Hadiah itu seharusnya menjadi kabar baik untuk sang magang. Namun kegembiraan tersebut tidak berlangsung lama. Setibanya kembali di kantor, informasi mengenai kemenangan itu sudah menyebar. Departemen keuangan dan beberapa anggota manajemen mulai menanyakan hadiah tersebut. Tidak lama kemudian, pihak HR secara resmi meminta GPU itu diserahkan kepada perusahaan sebagai aset.
Alasan yang digunakan adalah bahwa hadiah tersebut hanya mungkin didapat karena sang magang dikirim dalam perjalanan dinas yang biayanya ditanggung perusahaan. Dengan logika itu, perusahaan menilai GPU tersebut sebagai hasil kegiatan pekerjaan yang harus masuk ke inventaris.
Sang magang menolak permintaan tersebut. Ia menjelaskan bahwa undian itu merupakan acara terbuka yang tidak berkaitan dengan tugas pekerjaan dan tidak berada dalam ruang lingkup kontrak magang. Penolakannya memicu tekanan lebih lanjut. Tim HR memberikan pilihan tegas, menyerahkan hadiah atau mempertimbangkan keluar dari perusahaan. Beberapa atasan disebut ikut meminta sang magang mengalah dan mematuhi permintaan tersebut.
Tekanan yang terus berlanjut membuat sang magang mengambil langkah pasti. Pada malam yang sama, ia memilih mengajukan pengunduran diri. Ia keluar dari perusahaan dan membawa pulang GPU yang dimenangkannya. Keputusan itu menjadi pemicu perbincangan di media sosial.
Di platform online China, respons publik sangat cepat dan mayoritas memihak sang magang. Banyak komentar menyebut perusahaan bertindak berlebihan. Beberapa pengguna media sosial menyoroti ketidaksesuaian logika perusahaan. Seorang warganet mempertanyakan apakah perusahaan juga akan menanggung denda pribadi bila karyawan terkena sanksi selama perjalanan dinas. Komentar seperti ini menunjukkan kritik terhadap dasar argumen yang digunakan perusahaan.
Pandangan dari pakar hukum juga memperkuat posisi sang magang.

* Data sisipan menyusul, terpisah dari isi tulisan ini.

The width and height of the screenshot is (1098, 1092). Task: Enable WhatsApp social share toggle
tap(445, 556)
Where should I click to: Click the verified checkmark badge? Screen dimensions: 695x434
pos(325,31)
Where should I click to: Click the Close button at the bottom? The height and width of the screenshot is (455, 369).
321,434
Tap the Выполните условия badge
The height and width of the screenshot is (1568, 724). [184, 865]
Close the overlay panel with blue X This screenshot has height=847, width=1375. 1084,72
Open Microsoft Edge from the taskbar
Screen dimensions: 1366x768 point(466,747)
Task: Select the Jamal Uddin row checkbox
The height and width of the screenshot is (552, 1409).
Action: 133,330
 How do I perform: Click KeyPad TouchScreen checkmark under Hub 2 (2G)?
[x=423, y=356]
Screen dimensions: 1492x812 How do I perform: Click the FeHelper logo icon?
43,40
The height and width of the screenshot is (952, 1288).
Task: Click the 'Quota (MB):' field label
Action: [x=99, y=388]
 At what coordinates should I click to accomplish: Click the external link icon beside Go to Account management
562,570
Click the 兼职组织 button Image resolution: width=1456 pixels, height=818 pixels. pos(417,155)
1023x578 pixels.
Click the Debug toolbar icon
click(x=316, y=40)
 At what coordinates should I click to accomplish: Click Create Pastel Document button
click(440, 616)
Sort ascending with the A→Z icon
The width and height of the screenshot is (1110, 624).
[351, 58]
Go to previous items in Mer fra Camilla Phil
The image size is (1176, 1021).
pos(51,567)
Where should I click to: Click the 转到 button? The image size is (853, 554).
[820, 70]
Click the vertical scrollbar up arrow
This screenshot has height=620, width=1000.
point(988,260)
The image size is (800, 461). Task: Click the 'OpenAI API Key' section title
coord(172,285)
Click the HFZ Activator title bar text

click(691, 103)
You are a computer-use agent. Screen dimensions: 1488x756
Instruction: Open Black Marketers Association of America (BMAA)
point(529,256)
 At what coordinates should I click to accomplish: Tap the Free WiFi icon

Menurut sejumlah pengacara, hadiah undian secara umum melekat pada individu yang mengikuti undian tersebut. Perusahaan hanya dapat mengklaim hadiah sebagai aset bila ada aturan tertulis dalam kontrak kerja yang secara jelas menyebutkan hal tersebut. Dalam situasi ini, tidak ada ketentuan seperti itu sehingga klaim perusahaan dinilai tidak memiliki dasar hukum yang kuat.
Kasus ini ikut menyoroti kondisi pekerja magang yang kerap berada dalam posisi rawan. Banyak perusahaan bergantung pada pekerja magang namun tidak selalu memberikan batasan jelas mengenai hak dan kewajiban, terutama yang berkaitan dengan kegiatan di luar kantor. Ketika terjadi perbedaan penafsiran, posisi magang sering kali tidak seimbang dibanding manajemen.
Selain menyoroti aspek hukum, kasus ini menunjukkan bagaimana media sosial dapat membentuk opini publik dalam isu ketenagakerjaan. Dukungan luas terhadap sang magang memberi gambaran tentang meningkatnya sensitivitas publik terhadap praktik perusahaan yang dinilai tidak adil. Banyak pengamat menilai bahwa tuntutan perusahaan terhadap hadiah bernilai kecil justru memunculkan pertanyaan mengenai prioritas dan etika kerja di lingkungan internal.
Persoalan ini juga menjadi contoh pentingnya transparansi aturan perusahaan. Bila ketentuan mengenai kegiatan eksternal dan kepemilikan hadiah tidak diatur secara jelas, potensi konflik seperti ini bisa kembali terjadi di masa depan. Banyak analis menilai bahwa pembelajaran dari kasus ini adalah bahwa perusahaan perlu lebih berhati hati dalam menetapkan batasan antara kepentingan organisasi dan hak pribadi stafnya.
Keputusan sang magang untuk mundur menjadi akhir dari perselisihan tersebut, namun diskusinya masih berlanjut. Insiden ini memberi gambaran jelas bahwa isu yang tampak sepele pun dapat berkembang menjadi perdebatan besar ketika menyentuh prinsip keadilan di tempat kerja.